After the martini flushed its warmth through me, I then briefly considered taking my purse and following them both out. Within that purse sat my Walther PPK.
Well, it was my mom's handgun, because given my psychiatric history, there's no way I'd ever be given a permit, but it's in my possession now. About a month after she died, my father and I went through all her stuff. We gave her clothing away to a homeless shelter and Dad insisted I get her modest collection of jewelry except for her wedding band. All of her knickknacks stayed in their exact places within my family home, except I've noticed over the past year that some of them have been packed away, and I think that might be Maria asserting her influence.
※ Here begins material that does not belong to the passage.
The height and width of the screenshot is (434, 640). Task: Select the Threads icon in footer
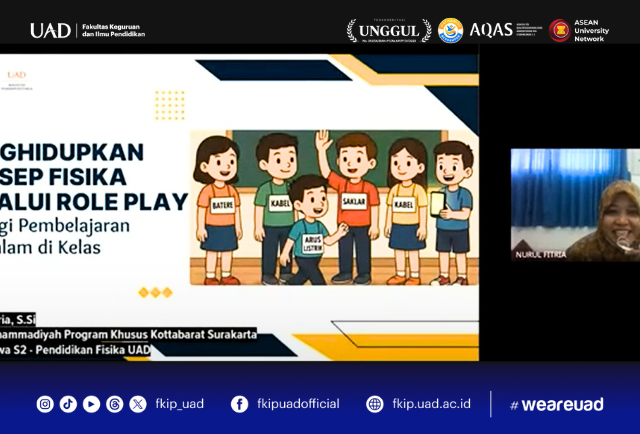click(x=115, y=404)
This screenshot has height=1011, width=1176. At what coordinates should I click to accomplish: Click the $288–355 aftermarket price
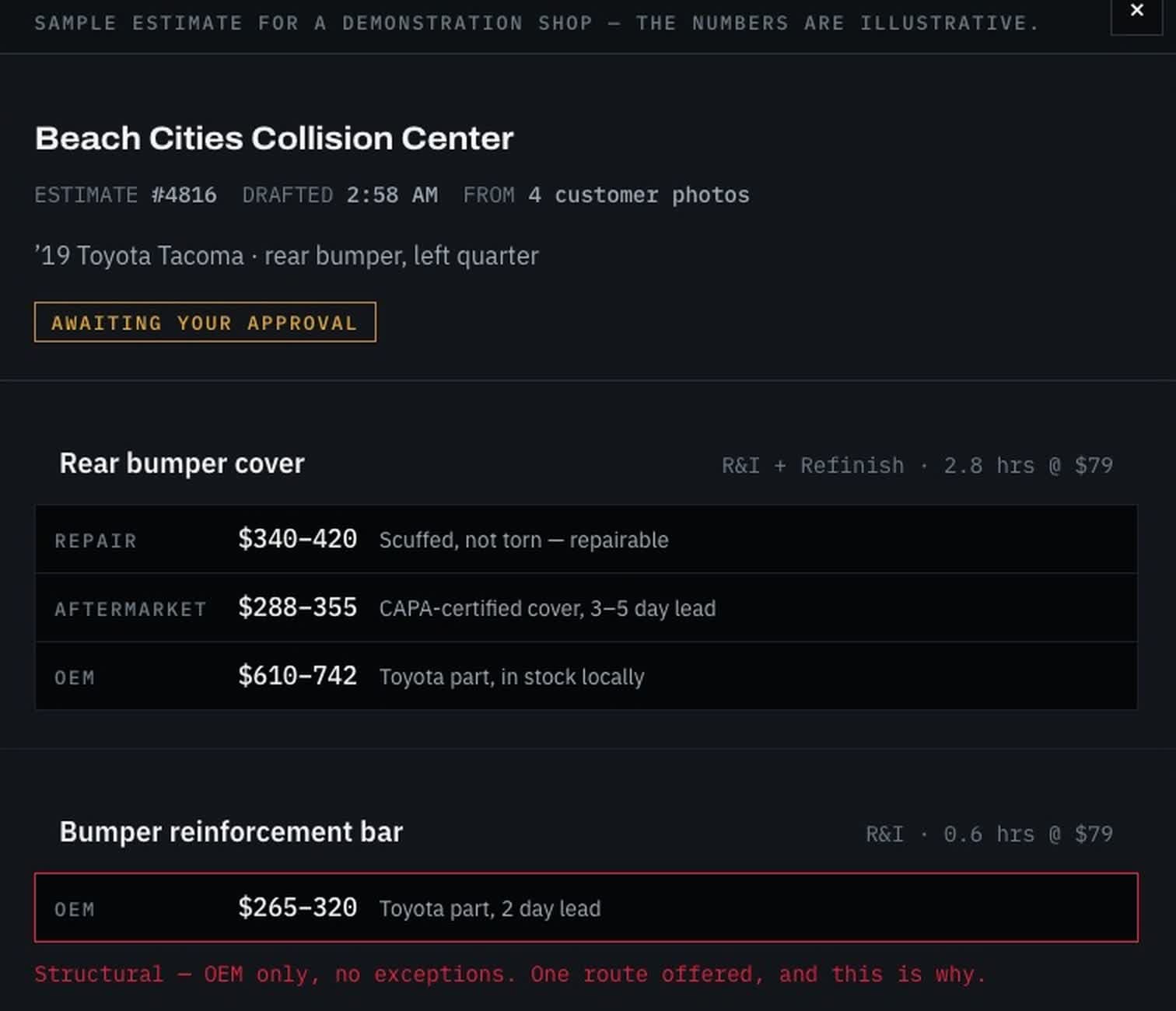coord(297,607)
I figure Dad has them boxed and ready for me when I want them.
There wasn't much left, but in addition to her jewelry, I got her gun. My parents have always had guns for as long as I can remember. I grew up shooting with them from the time I was a little girl, my dad often driving us up to Marin County on the weekends for target practice. Sometimes we'd hit McClure's Beach on early foggy mornings and shoot beer cans off driftwood. Other times we'd head into Mount Tamalpais State Park where it was easy to get away from people and shoot into the silent forest.
I was comfortable with the gun. Knew how to load and shoot it.
While my long-distance aim is probably shit because I haven't been able to target shoot given the illegality of my possession of this gun, I intend to be up close and personal with JT when I use it.
I won't miss.
But ultimately, before I could rashly stalk out of the ballroom and commit cold-blooded murder to ease my pain, Beck was walking back in toward me. His jaw was locked tight, his eyes dull and grim. With a swiftness that surprised me, thoughts of vengeance and bloody death just evaporated, and I was filled with an overwhelming concern for Beck and his peace of mind. There's no doubt he's troubled by what he saw, and there's also no doubt that when provoked, he's a man who will react quickly and harshly. My empathy for Beck actually overtook my hate of JT, and I was compelled to help ease his distress. Granted, dancing may have been a stupid idea, but it put us in an immediate situation where I could put my hands on him in a calming fashion.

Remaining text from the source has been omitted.